COST’s balance sheet, on the other hand, remains healthy, with cash/short-term investments of $13.7B (inline QoQ/ +16.1% YoY) by FQ3’23, and long-term obligations being constant at $6.49B (inline QoQ/ YoY). Most crucially, its inventories have begun to moderate to $16.32 billion (+1.4% QoQ/ -7.3% YoY), a -12.1% decrease from the peak of $18.57 billion in FQ1’23.
As a result, we believe the retailer’s prospects remain well-balanced in the short term, with management continuing to aggressively expand its network to 853 warehouses in the most recent quarter (+0.5% QoQ/ +2.7% YoY), and its deferred membership fees increasing to $2.43B (+0.8% QoQ/ +8% YoY).
This cadence indicates growing demand for COST’s competitively priced items, as indicated by the previous quarter’s constricted merchandise gross margins of 10.3% (-0.4 points QoQ/ +0.2 YoY). This strategy is obviously distinct from that of its competitors, such as Target Corporation (TGT) at 27.4% (+3.7 points QoQ/ +0.7 YoY) and Walmart (WMT) at 24.3% (+0.8 points QoQ/ -0.2 YoY).
However, we are pleased by the retailer’s growing annual subscriptions, which are likely to improve brand loyalty and foot traffic in the future. Because many of its members are resalers and small business owners, the increased transaction volume may offset the reduced margins.
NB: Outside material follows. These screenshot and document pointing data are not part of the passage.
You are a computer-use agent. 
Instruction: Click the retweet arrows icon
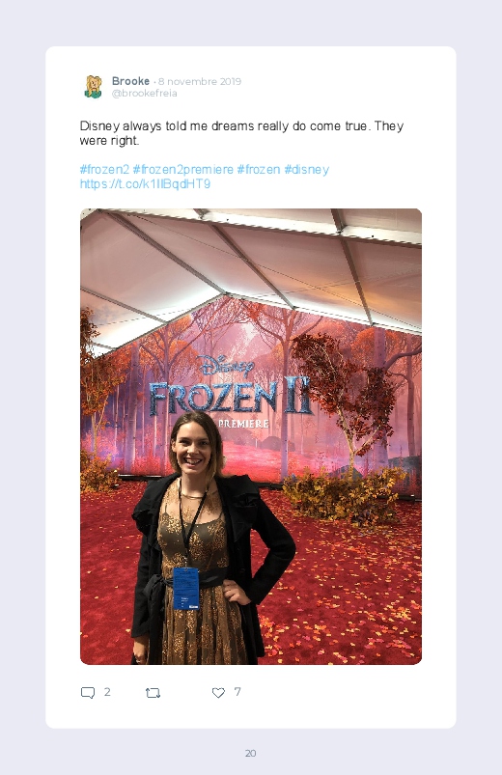pyautogui.click(x=153, y=693)
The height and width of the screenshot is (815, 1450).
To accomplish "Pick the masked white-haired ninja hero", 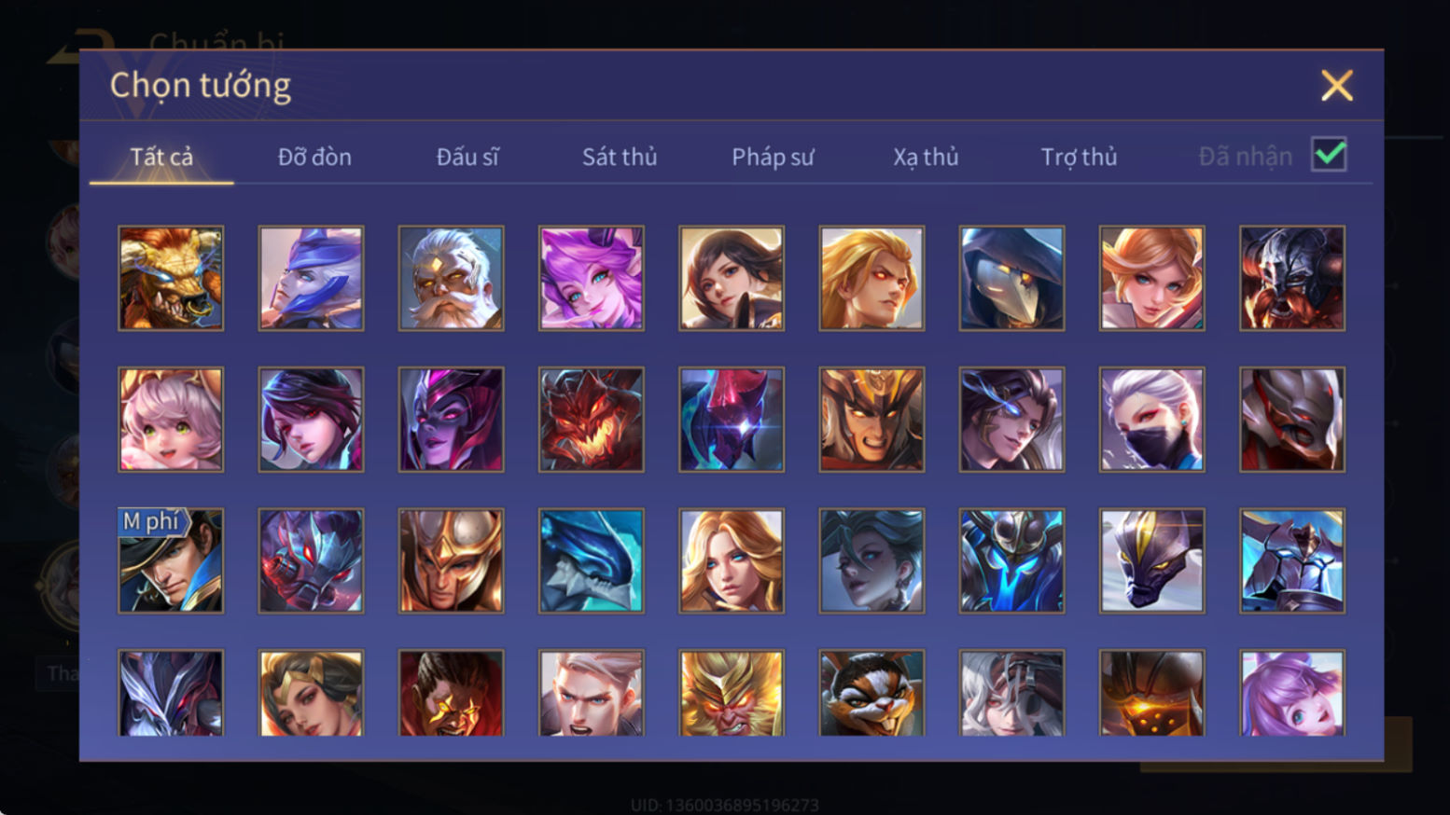I will coord(1151,419).
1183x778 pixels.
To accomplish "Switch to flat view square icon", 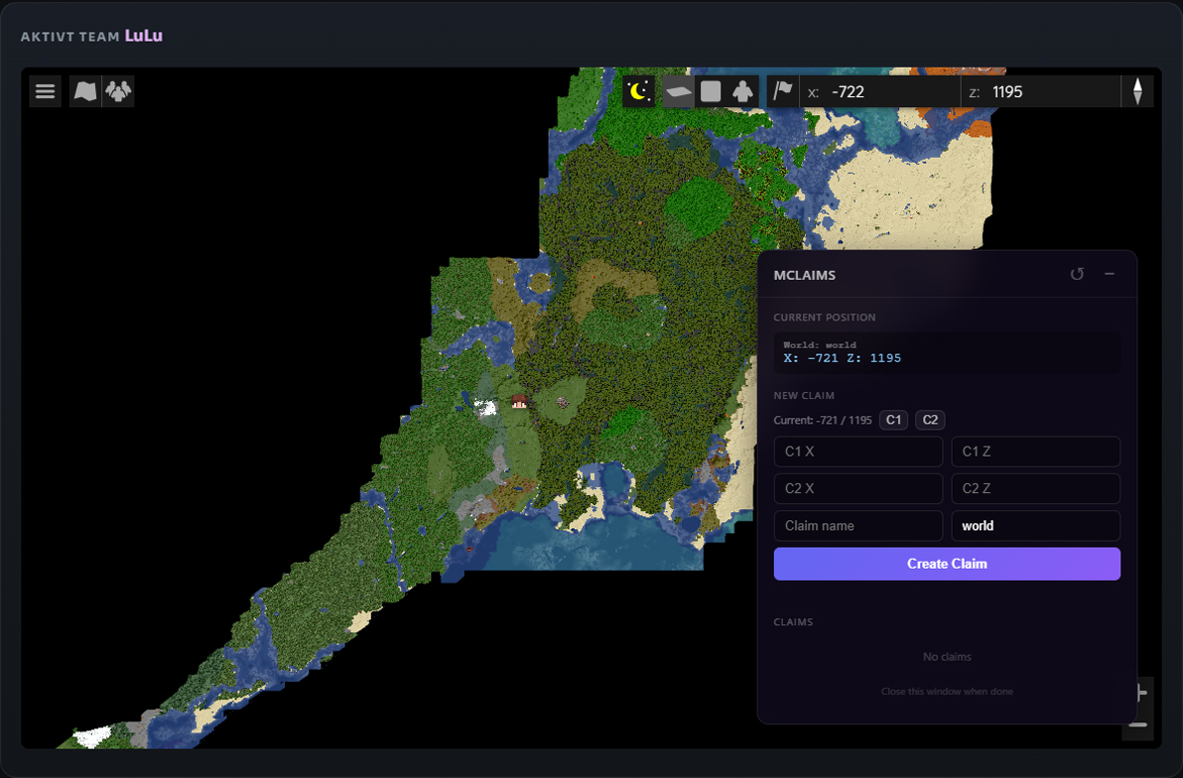I will click(x=711, y=91).
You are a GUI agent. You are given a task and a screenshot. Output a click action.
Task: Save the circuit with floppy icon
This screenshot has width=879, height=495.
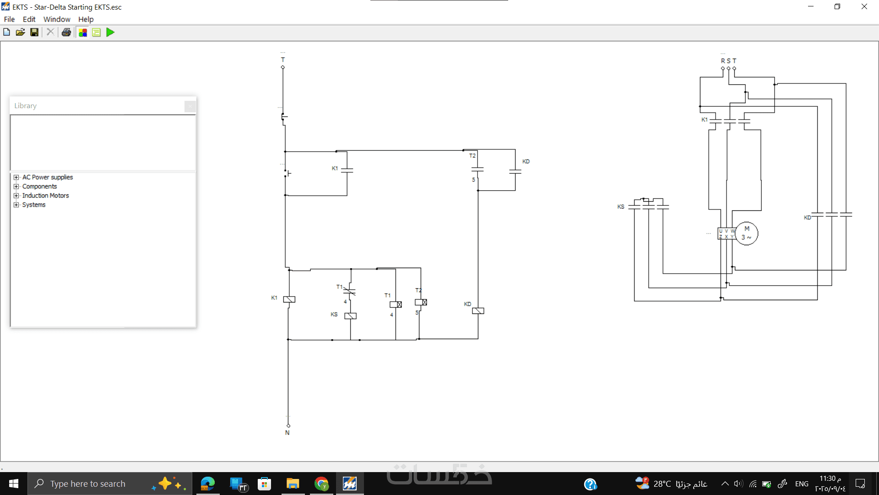click(x=34, y=32)
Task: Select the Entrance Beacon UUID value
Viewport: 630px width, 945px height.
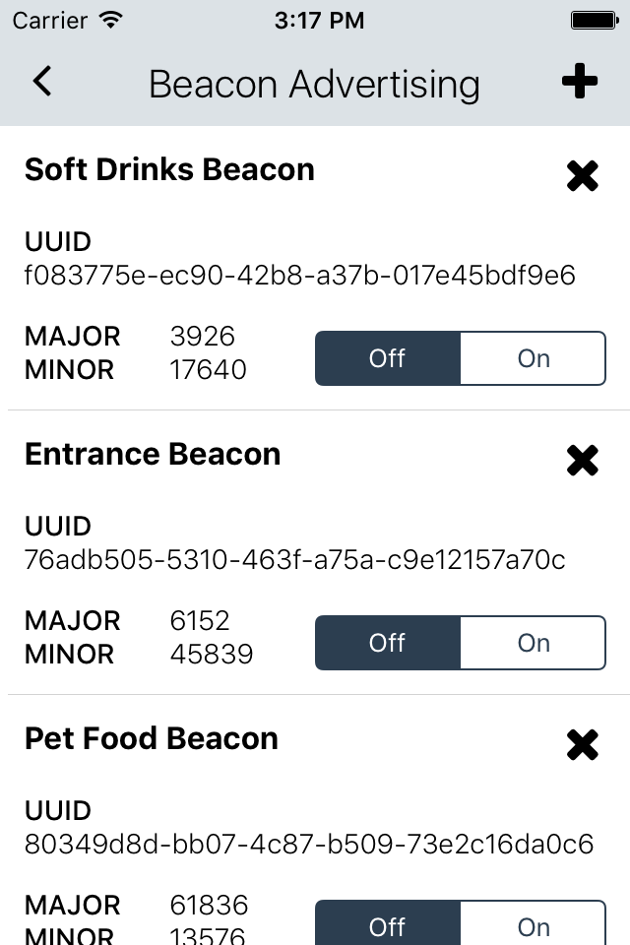Action: 294,559
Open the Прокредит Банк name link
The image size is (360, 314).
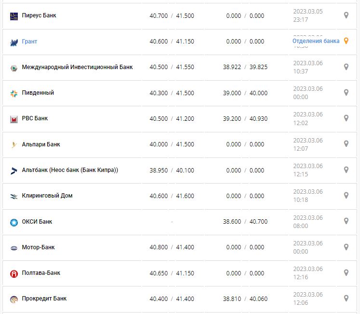[x=44, y=299]
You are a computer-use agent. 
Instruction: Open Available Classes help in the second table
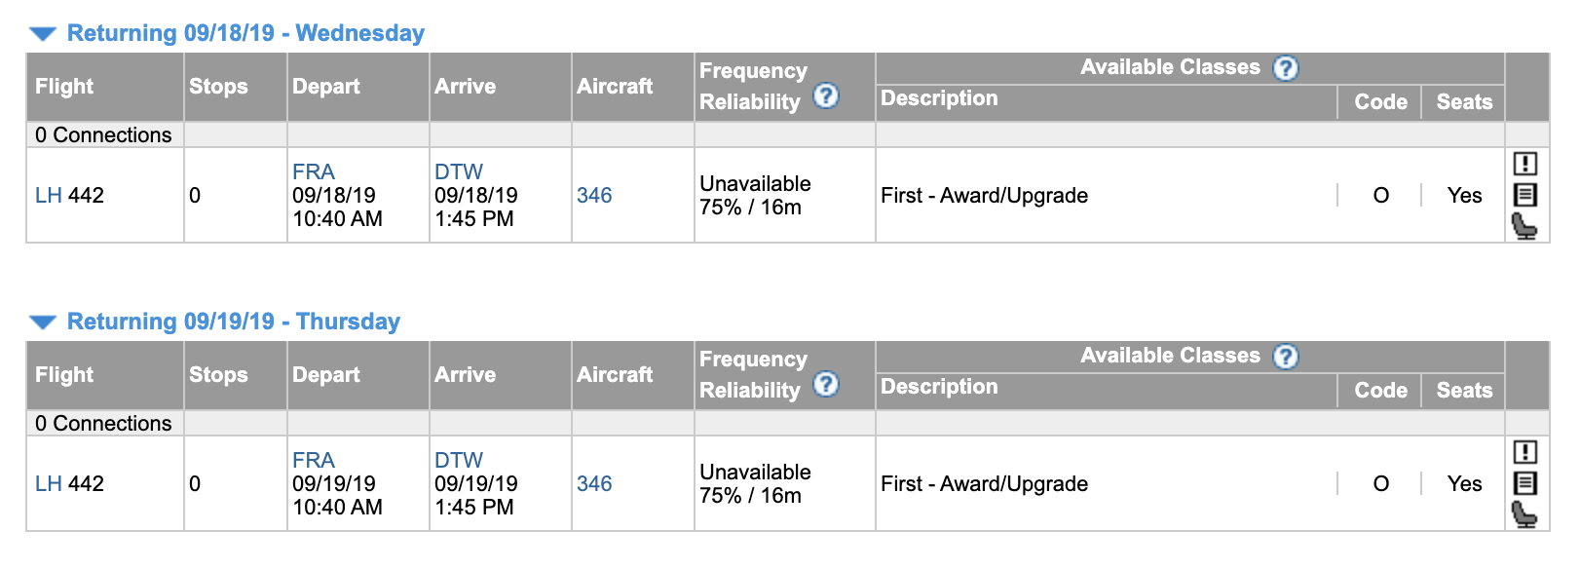[x=1287, y=356]
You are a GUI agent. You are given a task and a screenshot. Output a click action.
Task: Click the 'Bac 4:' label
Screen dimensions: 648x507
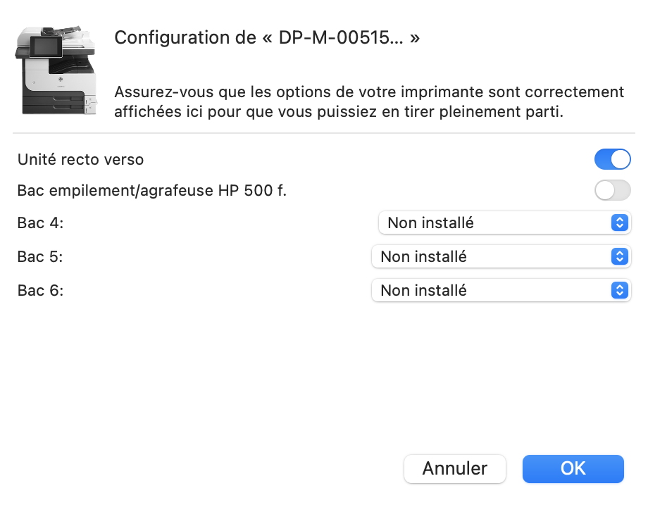pos(40,223)
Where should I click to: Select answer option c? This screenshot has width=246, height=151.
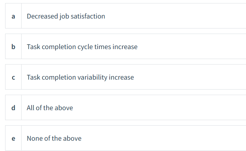click(125, 77)
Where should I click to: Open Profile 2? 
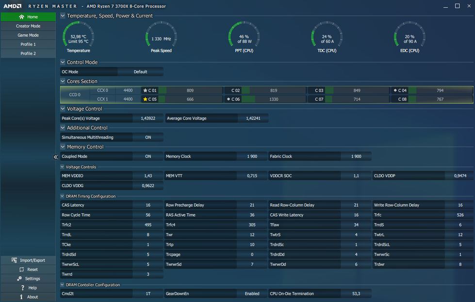[x=28, y=54]
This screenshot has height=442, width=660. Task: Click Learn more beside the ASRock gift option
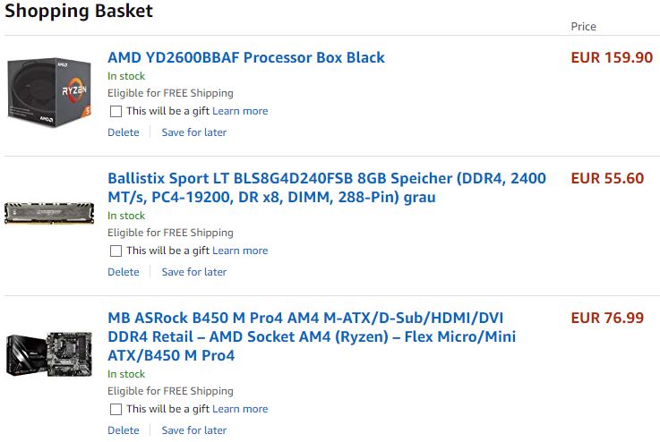pos(240,409)
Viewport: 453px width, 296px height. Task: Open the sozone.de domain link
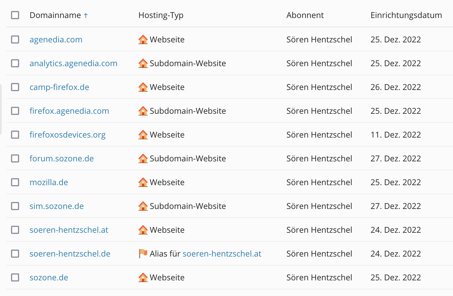pyautogui.click(x=49, y=277)
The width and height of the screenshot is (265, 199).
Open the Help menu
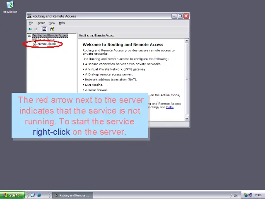coord(62,23)
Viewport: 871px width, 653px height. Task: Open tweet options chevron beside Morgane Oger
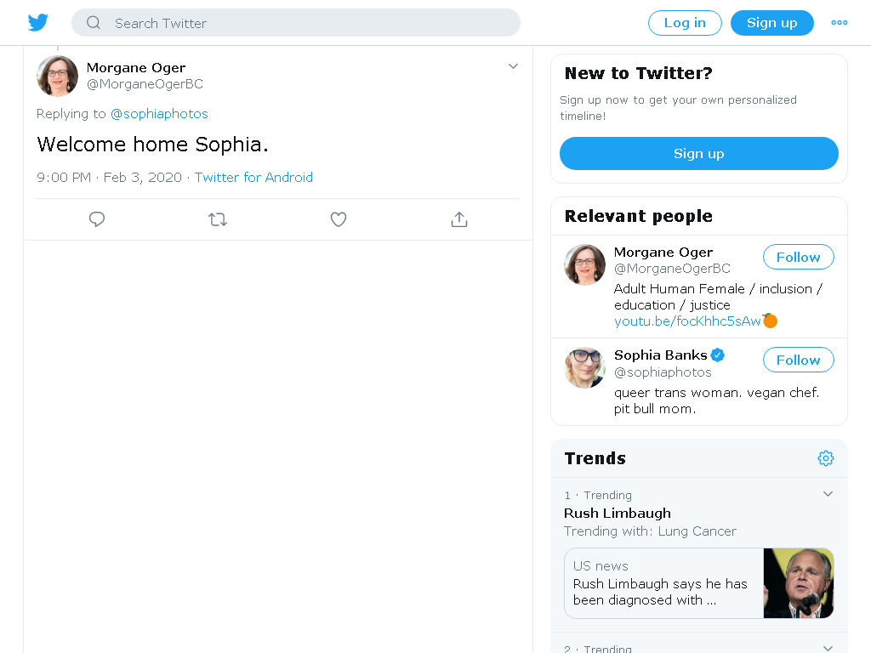pos(513,66)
COST’s renewal rate in the US and Canada region is already at an all-time high of 92.6% (inline QoQ/ +0.3 YoY) by FQ3’23, with global renewal remaining good at 90.5% (inline QoQ/ +0.5 YoY).
We must also emphasize a -$298M impact on the retailer’s COGS/ gross margins in the most recent quarter, which can be attributable to management’s sensible choice to write down its charter shipping activities as freight prices reset from hyper-pandemic highs to near pre-pandemic levels.
The same thing happened in FQ1’23, with a loss of $93 million. We are not unduly concerned, however, because they are merely one-time charges on the retailer’s gross margins, which may improve the retailer’s future pricing competitiveness when COGS (including freight costs) drop.
Mr. Market has assigned COST a premium P/E value relative to its peers, TGT at NTM P/E of 15.10x and WMT at NTM P/E of 23.47x, as a result of its dual-pronged membership and margin strategy.
With rising inflationary pressures already decreasing to 4.9% by April 2023, as indicated by COST management at between 3% and 4% in the most recent quarter, I believe the worst is past, and its execution will likely improve from then on.
As a result, I expect the retailer’s item gross margins to remain stable, if not recover, as COGS moderates, potentially improving its bottom lines while increasing membership fee revenues in the future.
As a result, I maintain a Buy rating for COST, with the caveat that the exercise must match long-term investors’ dollar cost averages. However, the stock has maintained an excellent capital appreciation of +12.04% over the last year (including dividends), compared to the SPY’s +4.26%, or +177.79%/ +67.51% over the last five years. This is an excellent accomplishment in my opinion.
As a result, Costco stock appears to be appealing enough at current levels to warrant a regression to its March/May 2023 support levels of $480s or January 2023 levels of $450. With COST, it appears that a discount may never arrive.